Some monitoring platforms can ingest data from operations management tools and configuration management databases (CMDBs), such as those offered by ServiceNow and similar vendors. This lets operators quickly and confidently configure monitoring for existing infrastructure, applications, and full business services -- avoiding laborious and error-prone manual compilation of system facts.
Discovery and automonitoring
Sophisticated monitoring solutions use an increasing range of methods, including direct access to hosts via SSH and indirect access via configuration repositories like Active Directory and services like Windows Discovery, to extract facts from existing infrastructure and speed up monitoring configuration by operators. Leading-edge products are now moving towards automating the process completely: creating comprehensive maps of infrastructure, apps, and complete business services and monitoring these things without the need for any manual intervention or direction.

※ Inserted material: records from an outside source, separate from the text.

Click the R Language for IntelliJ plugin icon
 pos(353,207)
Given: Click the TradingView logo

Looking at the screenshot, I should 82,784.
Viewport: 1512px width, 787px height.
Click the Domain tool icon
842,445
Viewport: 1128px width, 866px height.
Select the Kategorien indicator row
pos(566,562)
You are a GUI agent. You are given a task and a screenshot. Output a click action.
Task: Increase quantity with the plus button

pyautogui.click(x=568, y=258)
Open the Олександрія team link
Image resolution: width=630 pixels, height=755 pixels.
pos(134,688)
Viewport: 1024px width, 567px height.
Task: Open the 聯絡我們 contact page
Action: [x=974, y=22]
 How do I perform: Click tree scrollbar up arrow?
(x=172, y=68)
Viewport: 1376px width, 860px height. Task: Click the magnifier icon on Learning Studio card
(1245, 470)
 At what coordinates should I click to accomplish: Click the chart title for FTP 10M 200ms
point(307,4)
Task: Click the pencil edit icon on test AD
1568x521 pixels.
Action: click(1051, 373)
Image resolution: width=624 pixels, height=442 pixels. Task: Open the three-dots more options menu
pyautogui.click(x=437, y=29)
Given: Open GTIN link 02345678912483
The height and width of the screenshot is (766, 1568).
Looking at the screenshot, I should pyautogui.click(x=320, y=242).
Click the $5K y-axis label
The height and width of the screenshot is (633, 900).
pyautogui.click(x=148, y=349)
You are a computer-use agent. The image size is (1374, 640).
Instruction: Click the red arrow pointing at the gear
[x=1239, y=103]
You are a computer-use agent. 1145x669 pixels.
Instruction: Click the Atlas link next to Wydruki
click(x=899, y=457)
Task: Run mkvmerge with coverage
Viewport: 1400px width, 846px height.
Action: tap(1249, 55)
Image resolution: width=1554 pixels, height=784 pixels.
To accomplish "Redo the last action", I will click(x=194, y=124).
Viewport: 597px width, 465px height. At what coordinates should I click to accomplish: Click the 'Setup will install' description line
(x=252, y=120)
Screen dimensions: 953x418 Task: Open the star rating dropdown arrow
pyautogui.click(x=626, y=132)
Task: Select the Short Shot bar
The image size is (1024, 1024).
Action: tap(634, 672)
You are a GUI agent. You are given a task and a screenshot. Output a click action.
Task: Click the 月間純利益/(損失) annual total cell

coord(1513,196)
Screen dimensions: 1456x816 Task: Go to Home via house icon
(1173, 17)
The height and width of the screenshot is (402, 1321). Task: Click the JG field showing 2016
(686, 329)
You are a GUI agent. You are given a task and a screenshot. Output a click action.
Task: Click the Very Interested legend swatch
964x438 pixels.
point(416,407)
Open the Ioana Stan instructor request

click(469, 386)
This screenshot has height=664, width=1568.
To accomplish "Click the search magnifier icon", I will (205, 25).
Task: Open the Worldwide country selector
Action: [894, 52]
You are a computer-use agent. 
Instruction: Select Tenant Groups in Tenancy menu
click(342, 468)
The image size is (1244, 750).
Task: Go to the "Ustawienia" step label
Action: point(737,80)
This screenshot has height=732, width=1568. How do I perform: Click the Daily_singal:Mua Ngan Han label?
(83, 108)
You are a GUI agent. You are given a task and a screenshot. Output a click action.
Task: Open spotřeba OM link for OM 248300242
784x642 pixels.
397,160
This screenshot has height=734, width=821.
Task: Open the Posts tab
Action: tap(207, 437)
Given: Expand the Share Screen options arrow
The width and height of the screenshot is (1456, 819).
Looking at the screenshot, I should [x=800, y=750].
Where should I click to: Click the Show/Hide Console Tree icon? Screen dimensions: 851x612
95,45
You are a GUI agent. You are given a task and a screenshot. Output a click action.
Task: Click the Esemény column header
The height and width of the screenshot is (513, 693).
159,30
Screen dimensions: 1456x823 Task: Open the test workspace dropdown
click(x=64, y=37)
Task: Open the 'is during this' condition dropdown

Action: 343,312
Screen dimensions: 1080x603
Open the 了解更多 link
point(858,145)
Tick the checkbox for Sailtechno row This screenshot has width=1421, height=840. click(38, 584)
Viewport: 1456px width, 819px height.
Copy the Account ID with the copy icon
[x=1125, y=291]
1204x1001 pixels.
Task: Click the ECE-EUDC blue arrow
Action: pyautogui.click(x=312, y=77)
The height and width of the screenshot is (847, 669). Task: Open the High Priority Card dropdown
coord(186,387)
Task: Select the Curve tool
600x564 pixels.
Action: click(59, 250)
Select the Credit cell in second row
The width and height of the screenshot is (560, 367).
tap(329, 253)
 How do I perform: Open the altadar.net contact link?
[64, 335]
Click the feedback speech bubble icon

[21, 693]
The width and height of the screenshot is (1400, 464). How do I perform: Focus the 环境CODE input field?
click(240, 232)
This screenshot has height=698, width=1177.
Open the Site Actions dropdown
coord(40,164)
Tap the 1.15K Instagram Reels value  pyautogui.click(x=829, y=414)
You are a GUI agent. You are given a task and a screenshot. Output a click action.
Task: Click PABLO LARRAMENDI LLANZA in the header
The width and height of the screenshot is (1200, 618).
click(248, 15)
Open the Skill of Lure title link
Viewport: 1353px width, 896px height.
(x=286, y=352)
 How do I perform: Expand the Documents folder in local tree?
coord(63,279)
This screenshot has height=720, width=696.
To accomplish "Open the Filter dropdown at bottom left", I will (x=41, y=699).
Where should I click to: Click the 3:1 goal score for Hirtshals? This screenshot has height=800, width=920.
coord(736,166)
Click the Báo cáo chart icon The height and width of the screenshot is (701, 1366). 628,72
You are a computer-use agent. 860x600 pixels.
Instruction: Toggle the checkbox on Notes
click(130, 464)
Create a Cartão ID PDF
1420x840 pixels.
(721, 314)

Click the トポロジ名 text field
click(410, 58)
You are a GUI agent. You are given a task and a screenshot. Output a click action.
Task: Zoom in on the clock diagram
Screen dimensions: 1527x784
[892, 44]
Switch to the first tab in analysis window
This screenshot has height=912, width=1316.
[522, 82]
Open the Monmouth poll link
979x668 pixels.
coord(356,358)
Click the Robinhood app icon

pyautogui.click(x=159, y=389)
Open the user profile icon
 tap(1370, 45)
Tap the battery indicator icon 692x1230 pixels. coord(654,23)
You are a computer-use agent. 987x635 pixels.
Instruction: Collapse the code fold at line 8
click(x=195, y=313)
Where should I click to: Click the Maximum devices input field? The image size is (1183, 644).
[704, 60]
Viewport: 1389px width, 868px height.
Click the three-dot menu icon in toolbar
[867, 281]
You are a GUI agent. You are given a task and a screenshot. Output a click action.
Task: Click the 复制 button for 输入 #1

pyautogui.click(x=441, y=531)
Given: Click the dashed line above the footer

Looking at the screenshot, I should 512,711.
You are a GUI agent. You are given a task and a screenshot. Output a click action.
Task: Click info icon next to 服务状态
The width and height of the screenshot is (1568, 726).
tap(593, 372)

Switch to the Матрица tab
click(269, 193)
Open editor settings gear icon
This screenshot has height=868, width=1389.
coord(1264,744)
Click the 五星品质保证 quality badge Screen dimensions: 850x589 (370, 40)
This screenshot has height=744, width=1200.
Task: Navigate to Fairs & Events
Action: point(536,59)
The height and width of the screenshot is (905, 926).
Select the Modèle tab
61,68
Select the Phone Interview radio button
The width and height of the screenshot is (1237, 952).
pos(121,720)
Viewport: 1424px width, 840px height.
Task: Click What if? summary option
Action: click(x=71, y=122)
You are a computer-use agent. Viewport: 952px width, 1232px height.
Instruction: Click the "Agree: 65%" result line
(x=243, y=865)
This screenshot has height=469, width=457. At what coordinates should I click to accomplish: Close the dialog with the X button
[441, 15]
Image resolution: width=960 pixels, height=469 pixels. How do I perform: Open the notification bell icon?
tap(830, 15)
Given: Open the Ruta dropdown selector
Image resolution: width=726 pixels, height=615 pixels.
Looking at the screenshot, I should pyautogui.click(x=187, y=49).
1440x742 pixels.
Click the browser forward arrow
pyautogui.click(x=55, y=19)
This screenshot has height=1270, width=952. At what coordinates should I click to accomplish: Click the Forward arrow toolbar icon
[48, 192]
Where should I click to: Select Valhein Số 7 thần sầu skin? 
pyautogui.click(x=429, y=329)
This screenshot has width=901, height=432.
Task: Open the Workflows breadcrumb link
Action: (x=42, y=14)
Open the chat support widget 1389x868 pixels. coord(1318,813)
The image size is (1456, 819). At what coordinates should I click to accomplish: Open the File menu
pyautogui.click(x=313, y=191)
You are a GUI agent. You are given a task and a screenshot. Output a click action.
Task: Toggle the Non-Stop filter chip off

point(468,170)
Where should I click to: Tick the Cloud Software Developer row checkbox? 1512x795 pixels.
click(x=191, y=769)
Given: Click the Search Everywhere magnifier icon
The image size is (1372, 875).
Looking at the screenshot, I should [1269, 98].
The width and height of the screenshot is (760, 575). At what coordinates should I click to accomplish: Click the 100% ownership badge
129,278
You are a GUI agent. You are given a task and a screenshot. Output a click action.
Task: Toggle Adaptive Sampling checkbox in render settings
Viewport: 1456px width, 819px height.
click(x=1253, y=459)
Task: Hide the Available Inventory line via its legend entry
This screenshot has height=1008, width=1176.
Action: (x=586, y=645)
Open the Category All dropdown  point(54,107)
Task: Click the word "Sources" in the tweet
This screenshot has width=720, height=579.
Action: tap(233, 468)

Alert processing, notification, escalation, integration
Alerting is, of course, a powerful form of IT operations automation. It entails decision-making, which may be simple (e.g., some metric has surpassed a given threshold) or significantly more complex (e.g., several metrics, from separate systems, have entered states predictive of a particular kind of known failure for a critical business service). It involves sophisticated assignment and escalation based on issue, team rotas, time/date and other variables. It demands outbound integration with communications methods such as email, or with multi-mode notification platforms such as PagerDuty; or more sophisticated integration with issue-management (e.g., JIRA) or operations workflow management (e.g., ServiceNow) as well as collaboration (e.g., Slack) and other solutions. All this automation power works together to get the right alert to the right person at the right time, while avoiding over-alerting and fatigue -- smoothing operations and helping teams avoid downtime and meet SLO commitments.
Proactive issue mitigation
Finally, sophisticated monitoring solutions now provide the ability to execute scripts on hosts, or trigger centralized IT operations automation (e.g., Ansible) to perform tasks based on monitored conditions: from rebooting a failed server to scaling up an infrastructure cluster. Over the next decade, developments in machine learning will gradually improve the ability of monitoring systems to deduce the abstract structure and function of business services, monitor them automatically, predict their failure modes, repair them and optimize their performance -- either autonomously, or by optimal allocation of operator resources to tasks.